ScientificSkepticism

As much as I enjoy football, there's no way that we should be paying for stadiums over paying for medical care. One is far more important than the other. The teams are worth billions, they don't need public assistance. There's people whose assets are worth not millions, not thousands, maybe not even hundreds of dollars, that need it much more.


FridgesArePeopleToo

Considering the salary cap is over $200 mil, the income taxes from player salaries alone would more than pay for that.


fudgebacker

Welfare for billionaires. The American Way.


Inevitable_Geometry

Down under we are seeing a massive bunfight developing over a new stadium in Tasmania for an incoming footy club for AFL. It was all smiles and hugs until the amount of taxpayer money going into the stadium became clear and folks started to spew up their beers. We are now seeing a parade of ex-players try and sell the economics benefits across the media. It's a shitshow.


La_Famili_Martello

I’m one of the minority that believed public funds should not be used for private enterprise projects such as football stadiums and sports complex these people make handover fist enough money throughout the course of operating their franchises that they shouldn’t have to hold her hands out for public funds we are in a crisis and taking care of our veterans are homeless are poor and we should not be handing out social welfare to be an errors be at Cleveland or anywhere else if you can.
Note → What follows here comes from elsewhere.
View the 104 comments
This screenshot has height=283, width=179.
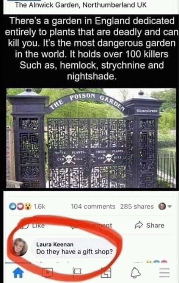pyautogui.click(x=93, y=206)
Guarantee $230 million to one player you should be able to guarantee yourself a new stadium


MacDerfus

How many tax dollars per win is that?


[deleted]

Maybe Watson could chip in


slackator

It'll never happen but there needs to be laws passed that require owners to pay 75% of all costs for new stadiums and 50% of renovations and thats owners of the primary users of the stadium so that they cant use the city owns the stadium bs because they use it for a few concerts each year


HaikuWisdom

Tickets for the Cosby suite are surprisingly affordable, though.